## DATA FOR PROCESSING
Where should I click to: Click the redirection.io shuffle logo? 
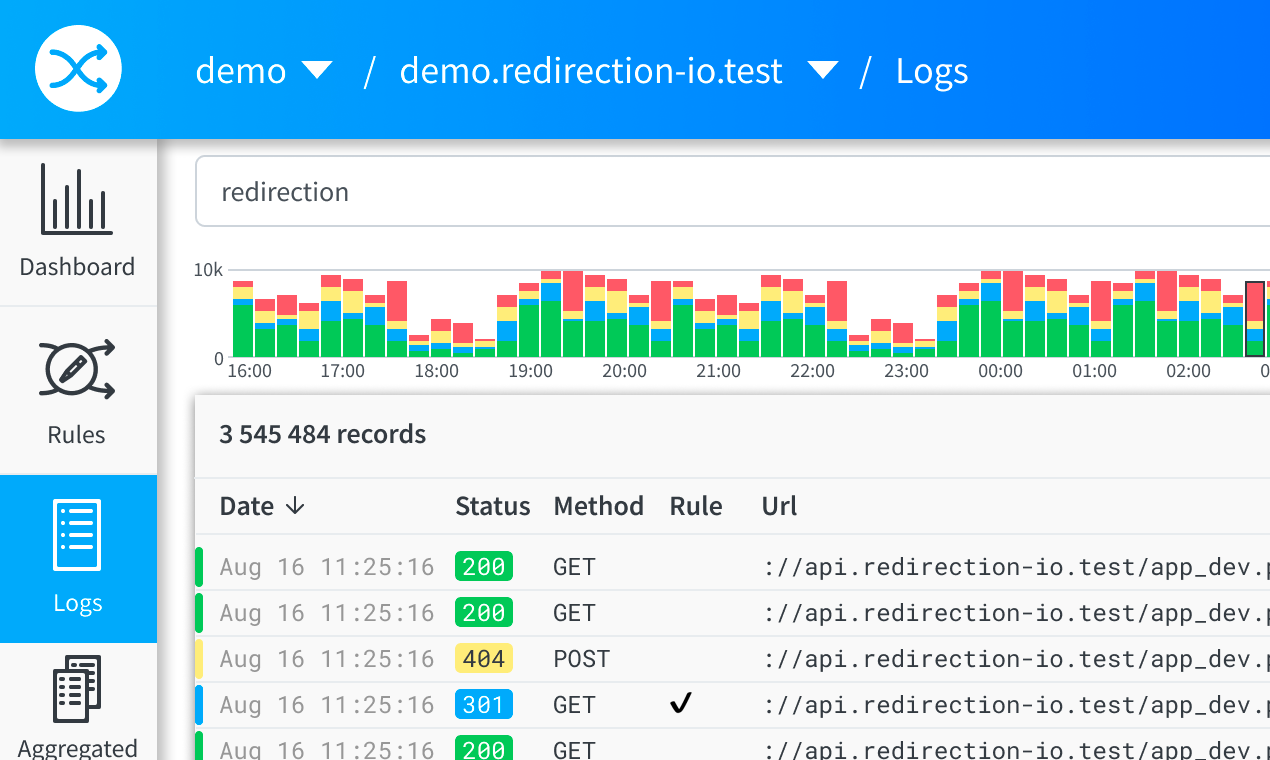pos(78,70)
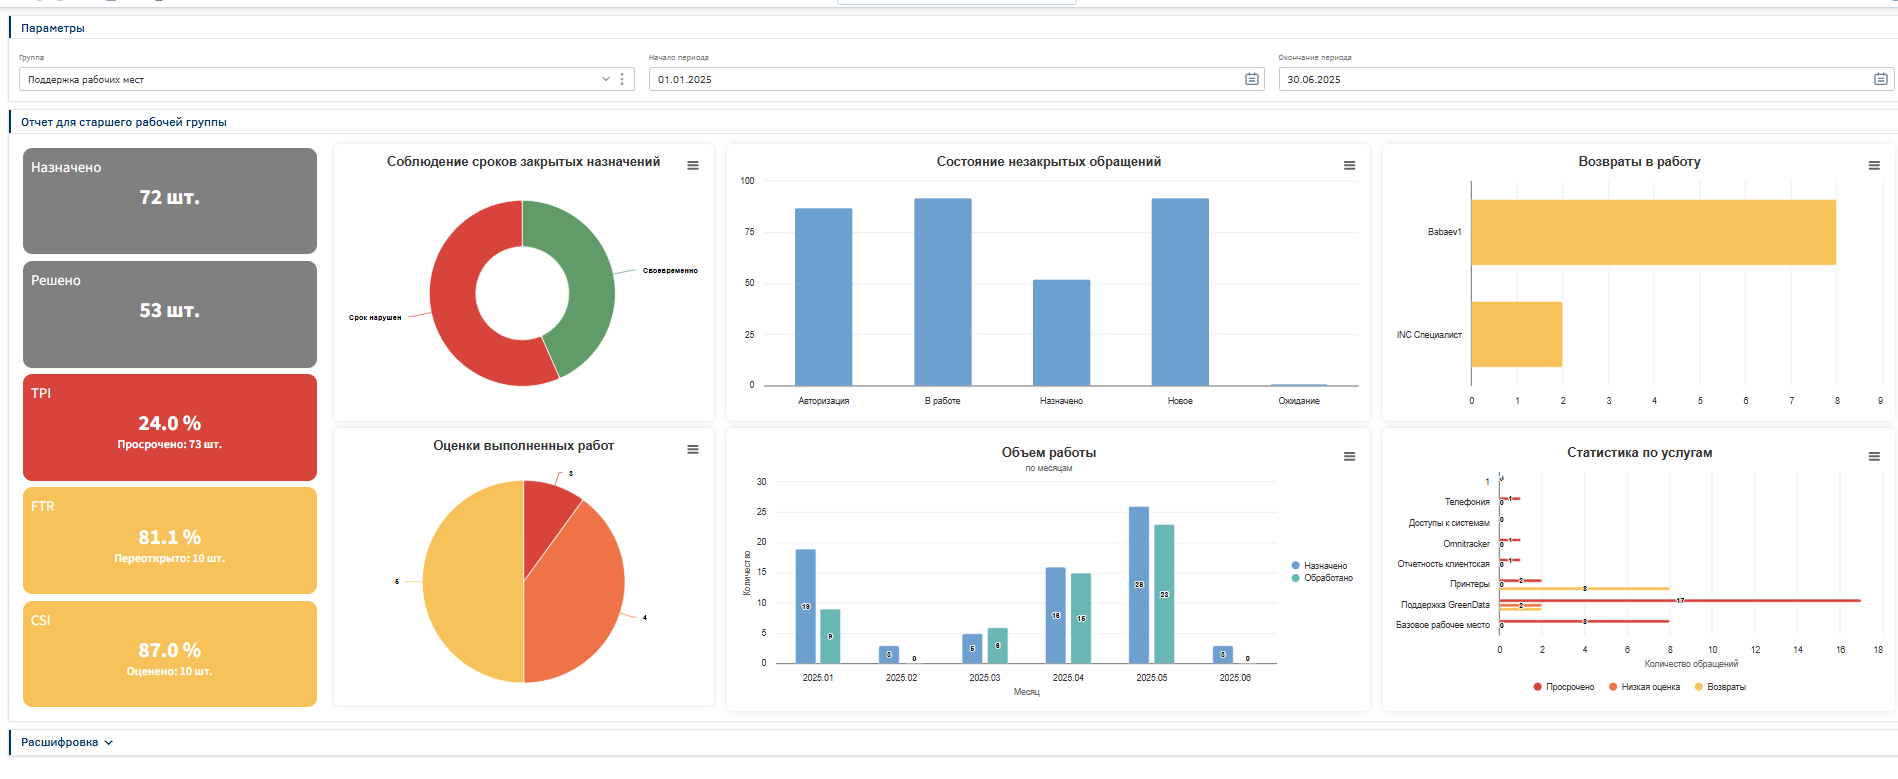Expand the Группа dropdown chevron
Screen dimensions: 1898x779
[x=605, y=79]

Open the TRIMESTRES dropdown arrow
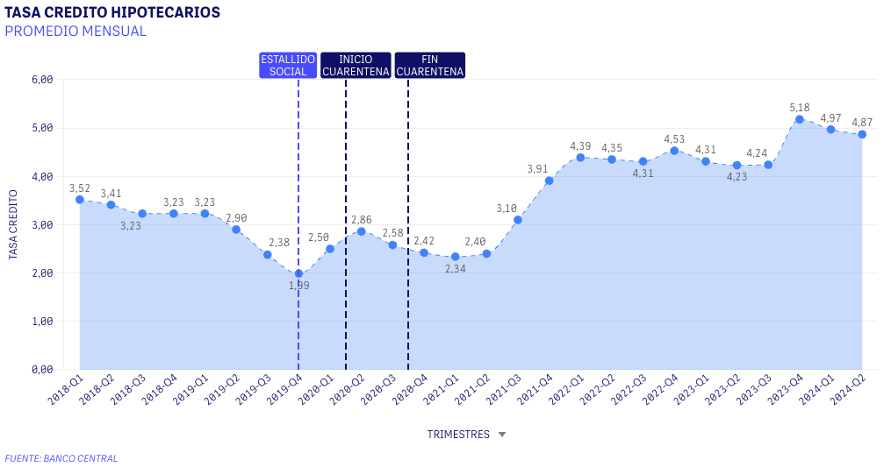tap(502, 435)
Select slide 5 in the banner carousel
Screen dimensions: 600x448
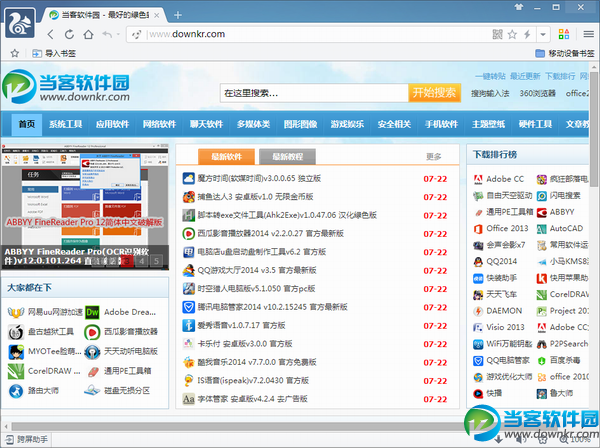click(155, 262)
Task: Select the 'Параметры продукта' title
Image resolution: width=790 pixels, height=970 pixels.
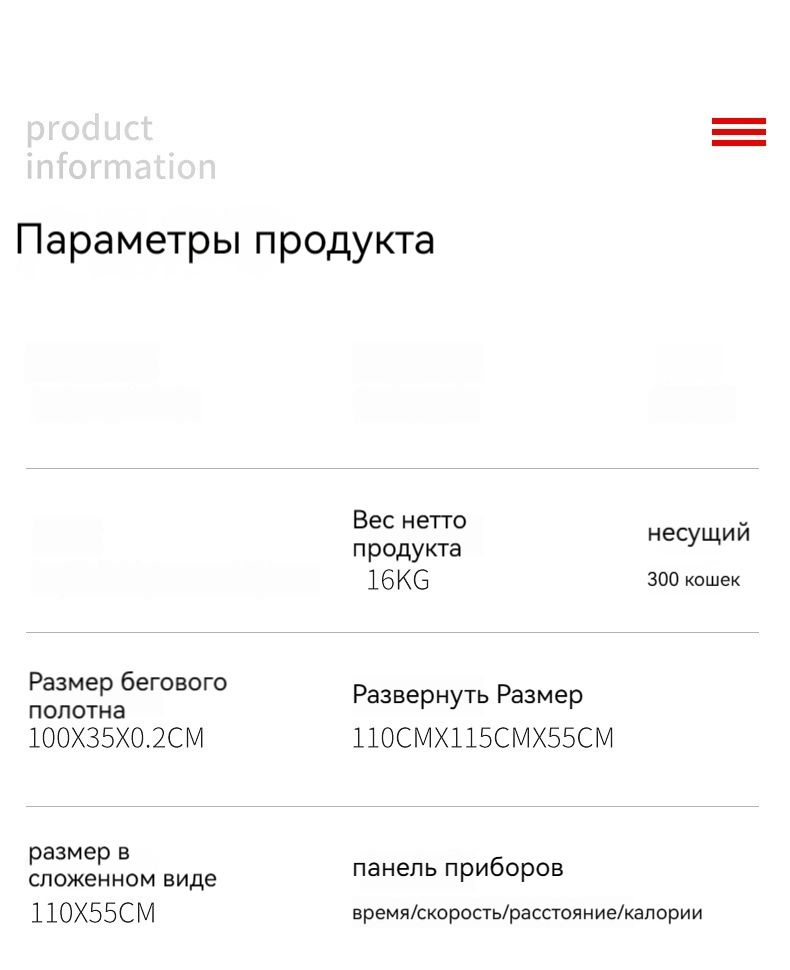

## ABOUT THIS EXERCISE
Retype the records above exactly. Leave the pictures out.

## RESULT OF THIS TASK
Where should I click to: Click the redirection.io shuffle logo? 
pos(78,70)
Expand the Группа dropdown chevron
Screen dimensions: 1898x779
[x=605, y=79]

Open the TRIMESTRES dropdown arrow
tap(502, 435)
Select slide 5 in the banner carousel
Screen dimensions: 600x448
click(155, 262)
Task: Select the 'Параметры продукта' title
Image resolution: width=790 pixels, height=970 pixels.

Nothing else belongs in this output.